Anandtech found that the S4 games its GPU to spit out a 533MHz clock speed in certain benchmark tests (AnTuTu, GLBenchmark 2.5.1 and Quadrant) while most every other app and game performance is limited to 480MHz (some other benchmark apps show a lower clock speed too). 533MHz obviously sounds a lot more impressive than 480MHz.
It’s gets better: even the S4’s CPU spits out lies in certain benchmark tests. In GLBenchmark 2.5.1, the CPU clocks in at 1.2GHz and never dips below it. In GFXBench 2.7, the CPU can go to 500MHz (250MHz virtual frequency). Basically, when the S4 is in GLBenchmark 2.5.1 (and other benchmark tests), it’s allowed to run in a higher performance benchmark mode, an unnatural boost to make its numbers look better in fake situations while hiding its actual real life performance.

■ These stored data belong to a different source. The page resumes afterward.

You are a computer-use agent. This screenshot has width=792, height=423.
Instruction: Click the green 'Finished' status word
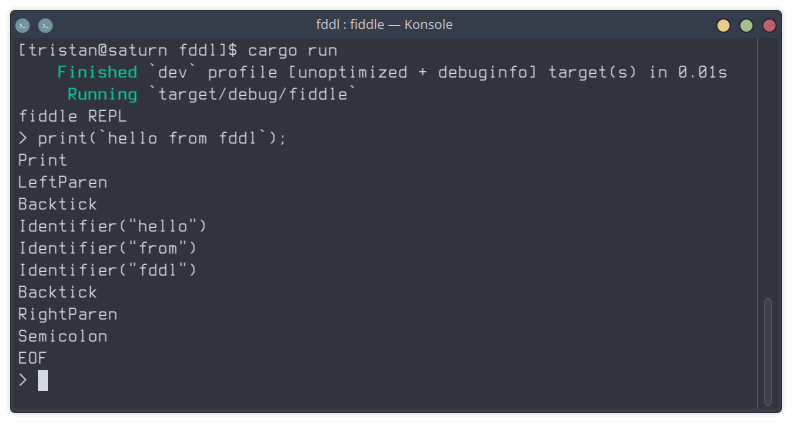(x=97, y=72)
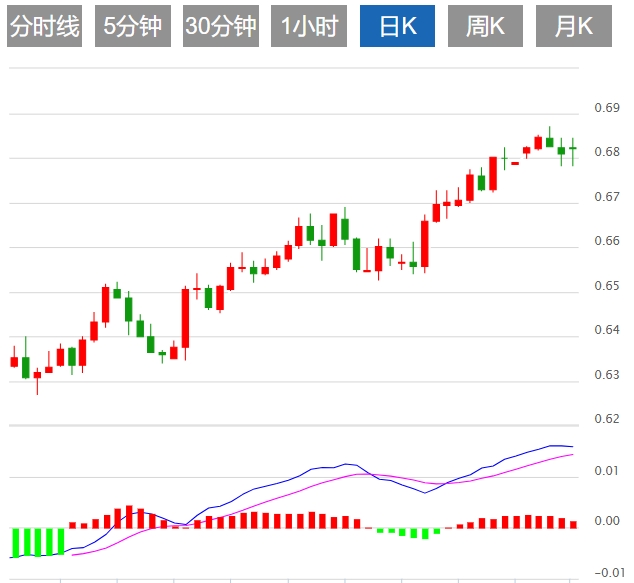The image size is (634, 583).
Task: Click the 0.68 price axis label
Action: [x=606, y=152]
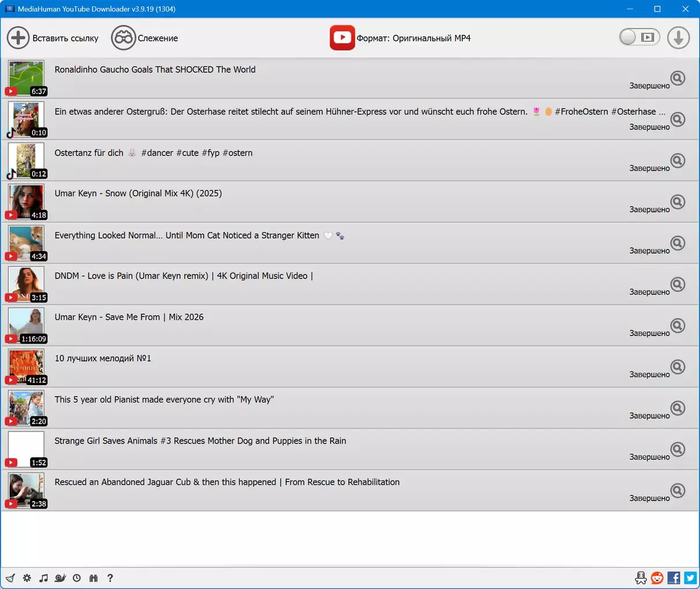Locate file for Ronaldinho Gaucho Goals video
The width and height of the screenshot is (700, 589).
click(677, 78)
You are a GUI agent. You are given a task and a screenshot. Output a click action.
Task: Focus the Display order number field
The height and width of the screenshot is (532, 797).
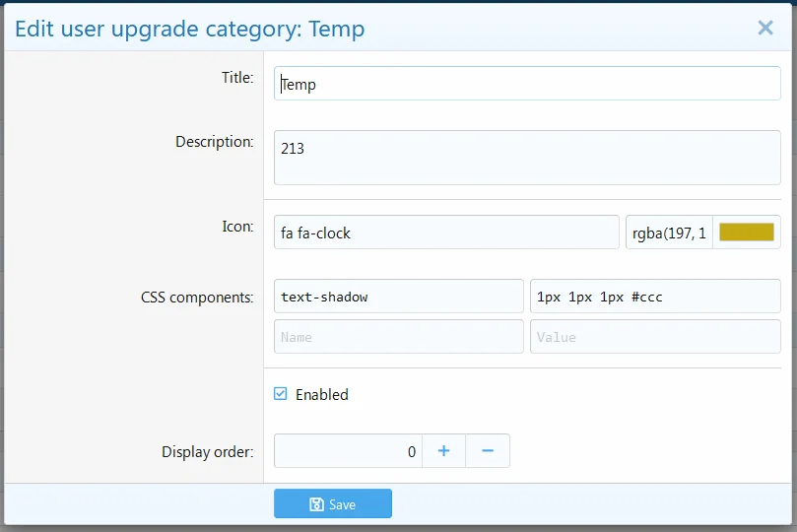[348, 451]
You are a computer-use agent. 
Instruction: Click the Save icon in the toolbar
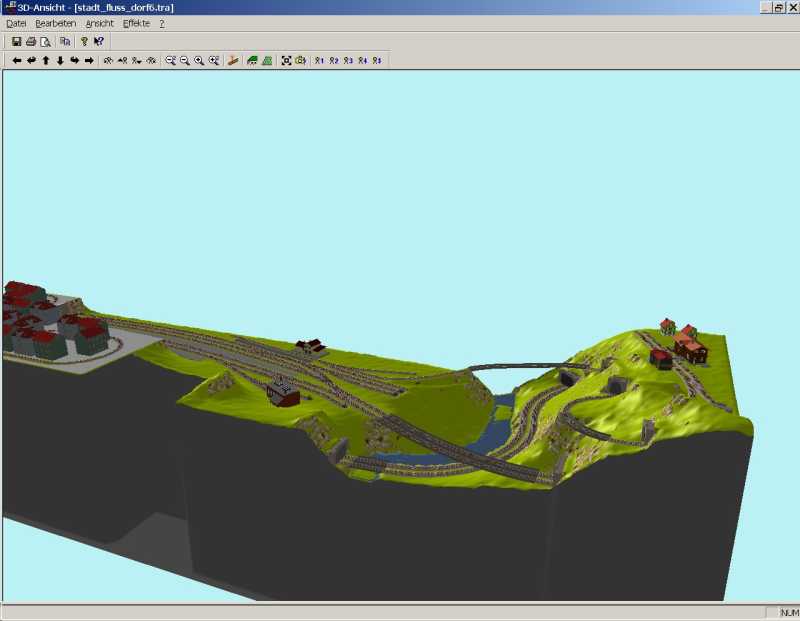coord(17,42)
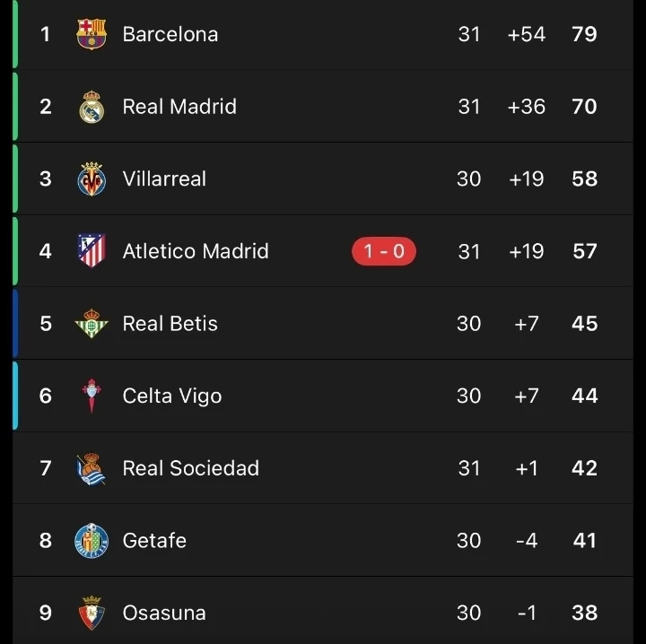Click the Barcelona club crest

tap(92, 34)
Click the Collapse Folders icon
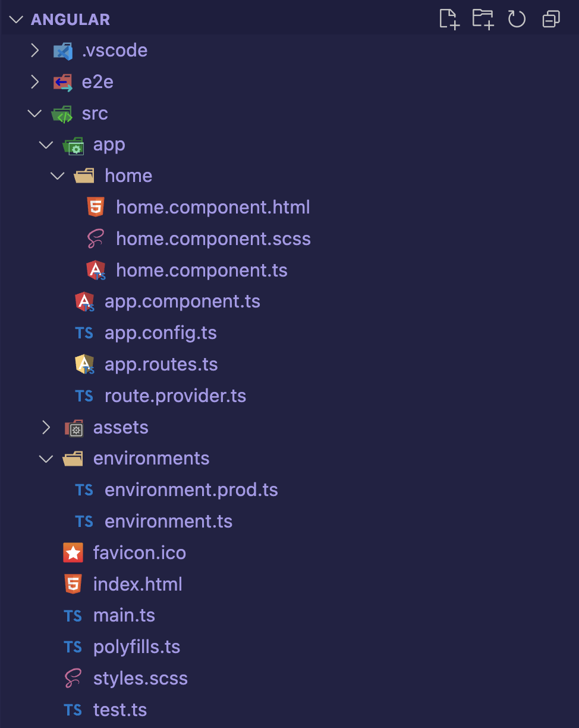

But could it be different benchmark tests giving different results? No. Anandtech found a string that shows the S4 is hardcoded to specficailly perform better in certain apps for benchmark testing, with “Quadrant standard, advanced, and professional, linpack (free, not paid), Benchmark Pi, and AnTuTu” being mentioned:
It’s not exactly putting lipstick on a pig but it’s sorta like the digital equivalent of taking performance enhancing drugs for an Olympic event. This kind of shady stuff has happened with PC benchmark tests before but it’s obviously cheating the system. The S4 is a fine phone without these boosts, it’s weird that Samsung felt the need to fake it to prove that. For a deeper dive into what Samsung is specifically doing, head over to AnandTech. [AnandTech]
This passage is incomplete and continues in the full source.